## [Goal of the exercise]
Extract all of the data and reproduce it precisely.

Material for the task section start

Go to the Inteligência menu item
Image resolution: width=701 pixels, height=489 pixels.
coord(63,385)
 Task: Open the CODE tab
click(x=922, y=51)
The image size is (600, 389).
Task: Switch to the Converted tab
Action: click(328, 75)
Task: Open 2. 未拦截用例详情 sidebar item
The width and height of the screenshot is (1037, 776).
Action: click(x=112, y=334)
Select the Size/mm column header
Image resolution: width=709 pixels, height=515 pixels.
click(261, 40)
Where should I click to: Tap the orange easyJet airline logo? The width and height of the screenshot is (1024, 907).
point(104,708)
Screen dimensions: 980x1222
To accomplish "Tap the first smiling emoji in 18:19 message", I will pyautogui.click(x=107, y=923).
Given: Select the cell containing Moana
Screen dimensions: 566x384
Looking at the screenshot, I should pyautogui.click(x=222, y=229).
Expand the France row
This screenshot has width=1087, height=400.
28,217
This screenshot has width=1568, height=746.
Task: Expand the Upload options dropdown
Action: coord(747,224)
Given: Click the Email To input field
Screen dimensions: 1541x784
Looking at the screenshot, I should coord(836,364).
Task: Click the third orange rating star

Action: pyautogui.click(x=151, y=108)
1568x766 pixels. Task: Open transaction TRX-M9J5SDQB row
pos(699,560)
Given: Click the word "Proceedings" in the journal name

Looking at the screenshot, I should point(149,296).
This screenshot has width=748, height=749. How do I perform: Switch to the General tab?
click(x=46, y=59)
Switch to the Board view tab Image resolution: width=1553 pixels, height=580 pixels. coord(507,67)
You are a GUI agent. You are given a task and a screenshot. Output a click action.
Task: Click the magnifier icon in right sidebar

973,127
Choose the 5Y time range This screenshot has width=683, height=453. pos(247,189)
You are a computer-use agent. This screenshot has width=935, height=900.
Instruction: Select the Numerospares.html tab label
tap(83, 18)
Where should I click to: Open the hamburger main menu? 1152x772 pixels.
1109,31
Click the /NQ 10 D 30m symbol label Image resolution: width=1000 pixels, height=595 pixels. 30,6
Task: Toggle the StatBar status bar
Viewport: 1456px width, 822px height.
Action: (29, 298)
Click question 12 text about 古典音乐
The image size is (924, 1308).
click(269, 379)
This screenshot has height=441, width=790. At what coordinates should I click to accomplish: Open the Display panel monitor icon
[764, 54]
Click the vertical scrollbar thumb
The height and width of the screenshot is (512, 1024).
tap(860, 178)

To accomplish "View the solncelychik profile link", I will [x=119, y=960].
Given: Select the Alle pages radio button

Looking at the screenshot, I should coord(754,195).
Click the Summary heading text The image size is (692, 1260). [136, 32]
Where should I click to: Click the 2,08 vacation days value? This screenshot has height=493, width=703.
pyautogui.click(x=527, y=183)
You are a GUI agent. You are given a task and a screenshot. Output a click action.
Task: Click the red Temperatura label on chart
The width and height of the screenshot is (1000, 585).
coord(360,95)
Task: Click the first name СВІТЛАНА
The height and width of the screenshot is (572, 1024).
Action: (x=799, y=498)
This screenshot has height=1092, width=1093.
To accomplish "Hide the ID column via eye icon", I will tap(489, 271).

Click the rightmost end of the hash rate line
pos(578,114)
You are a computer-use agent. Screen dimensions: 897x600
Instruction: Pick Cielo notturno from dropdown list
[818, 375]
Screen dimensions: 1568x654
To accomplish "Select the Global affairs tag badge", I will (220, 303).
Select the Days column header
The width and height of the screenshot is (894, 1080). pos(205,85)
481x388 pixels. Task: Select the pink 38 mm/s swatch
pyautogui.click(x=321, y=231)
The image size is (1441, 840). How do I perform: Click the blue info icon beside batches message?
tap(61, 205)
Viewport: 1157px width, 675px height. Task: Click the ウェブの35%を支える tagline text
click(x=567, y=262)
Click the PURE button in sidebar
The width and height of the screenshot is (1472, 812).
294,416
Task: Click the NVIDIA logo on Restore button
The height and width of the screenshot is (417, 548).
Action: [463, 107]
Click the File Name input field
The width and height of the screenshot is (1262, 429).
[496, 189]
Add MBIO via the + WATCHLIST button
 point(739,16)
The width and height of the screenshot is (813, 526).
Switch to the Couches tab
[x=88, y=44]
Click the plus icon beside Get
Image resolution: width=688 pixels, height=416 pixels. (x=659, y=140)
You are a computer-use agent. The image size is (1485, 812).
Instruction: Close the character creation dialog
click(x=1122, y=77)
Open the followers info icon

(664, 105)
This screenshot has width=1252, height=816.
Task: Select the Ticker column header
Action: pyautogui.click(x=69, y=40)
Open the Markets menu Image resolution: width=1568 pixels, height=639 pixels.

Material for the task section end

## [Response]
Go to the Inteligência menu item
Image resolution: width=701 pixels, height=489 pixels.
coord(63,385)
 Task: Open the CODE tab
click(x=922, y=51)
The image size is (600, 389).
Task: Switch to the Converted tab
Action: click(328, 75)
Task: Open 2. 未拦截用例详情 sidebar item
The width and height of the screenshot is (1037, 776).
Action: click(x=112, y=334)
Select the Size/mm column header
Image resolution: width=709 pixels, height=515 pixels.
click(261, 40)
Where should I click to: Tap the orange easyJet airline logo? The width and height of the screenshot is (1024, 907).
point(104,708)
Screen dimensions: 980x1222
To accomplish "Tap the first smiling emoji in 18:19 message", I will pyautogui.click(x=107, y=923).
Given: Select the cell containing Moana
Screen dimensions: 566x384
Looking at the screenshot, I should pyautogui.click(x=222, y=229).
Expand the France row
This screenshot has width=1087, height=400.
28,217
This screenshot has width=1568, height=746.
Task: Expand the Upload options dropdown
Action: coord(747,224)
Given: Click the Email To input field
Screen dimensions: 1541x784
Looking at the screenshot, I should coord(836,364).
Task: Click the third orange rating star

Action: pyautogui.click(x=151, y=108)
1568x766 pixels. Task: Open transaction TRX-M9J5SDQB row
pos(699,560)
Given: Click the word "Proceedings" in the journal name

Looking at the screenshot, I should point(149,296).
This screenshot has width=748, height=749. How do I perform: Switch to the General tab?
click(x=46, y=59)
Switch to the Board view tab Image resolution: width=1553 pixels, height=580 pixels. coord(507,67)
You are a GUI agent. You are given a task and a screenshot. Output a click action.
Task: Click the magnifier icon in right sidebar

973,127
Choose the 5Y time range This screenshot has width=683, height=453. pos(247,189)
You are a computer-use agent. This screenshot has width=935, height=900.
Instruction: Select the Numerospares.html tab label
tap(83, 18)
Where should I click to: Open the hamburger main menu? 1152x772 pixels.
1109,31
Click the /NQ 10 D 30m symbol label Image resolution: width=1000 pixels, height=595 pixels. 30,6
Task: Toggle the StatBar status bar
Viewport: 1456px width, 822px height.
Action: (29, 298)
Click question 12 text about 古典音乐
The image size is (924, 1308).
click(269, 379)
This screenshot has height=441, width=790. At what coordinates should I click to accomplish: Open the Display panel monitor icon
[764, 54]
Click the vertical scrollbar thumb
The height and width of the screenshot is (512, 1024).
tap(860, 178)

To accomplish "View the solncelychik profile link", I will [x=119, y=960].
Given: Select the Alle pages radio button

Looking at the screenshot, I should coord(754,195).
Click the Summary heading text The image size is (692, 1260). [136, 32]
Where should I click to: Click the 2,08 vacation days value? This screenshot has height=493, width=703.
pyautogui.click(x=527, y=183)
You are a GUI agent. You are given a task and a screenshot. Output a click action.
Task: Click the red Temperatura label on chart
The width and height of the screenshot is (1000, 585).
coord(360,95)
Task: Click the first name СВІТЛАНА
The height and width of the screenshot is (572, 1024).
Action: (x=799, y=498)
This screenshot has height=1092, width=1093.
To accomplish "Hide the ID column via eye icon", I will tap(489, 271).

Click the rightmost end of the hash rate line
pos(578,114)
You are a computer-use agent. Screen dimensions: 897x600
Instruction: Pick Cielo notturno from dropdown list
[818, 375]
Screen dimensions: 1568x654
To accomplish "Select the Global affairs tag badge", I will (220, 303).
Select the Days column header
The width and height of the screenshot is (894, 1080). pos(205,85)
481x388 pixels. Task: Select the pink 38 mm/s swatch
pyautogui.click(x=321, y=231)
The image size is (1441, 840). How do I perform: Click the blue info icon beside batches message?
tap(61, 205)
Viewport: 1157px width, 675px height. Task: Click the ウェブの35%を支える tagline text
click(x=567, y=262)
Click the PURE button in sidebar
The width and height of the screenshot is (1472, 812).
294,416
Task: Click the NVIDIA logo on Restore button
The height and width of the screenshot is (417, 548).
Action: [463, 107]
Click the File Name input field
The width and height of the screenshot is (1262, 429).
[496, 189]
Add MBIO via the + WATCHLIST button
 point(739,16)
The width and height of the screenshot is (813, 526).
Switch to the Couches tab
[x=88, y=44]
Click the plus icon beside Get
Image resolution: width=688 pixels, height=416 pixels. (x=659, y=140)
You are a computer-use agent. The image size is (1485, 812).
Instruction: Close the character creation dialog
click(x=1122, y=77)
Open the followers info icon

(664, 105)
This screenshot has width=1252, height=816.
Task: Select the Ticker column header
Action: pyautogui.click(x=69, y=40)
Open the Markets menu Image resolution: width=1568 pixels, height=639 pixels.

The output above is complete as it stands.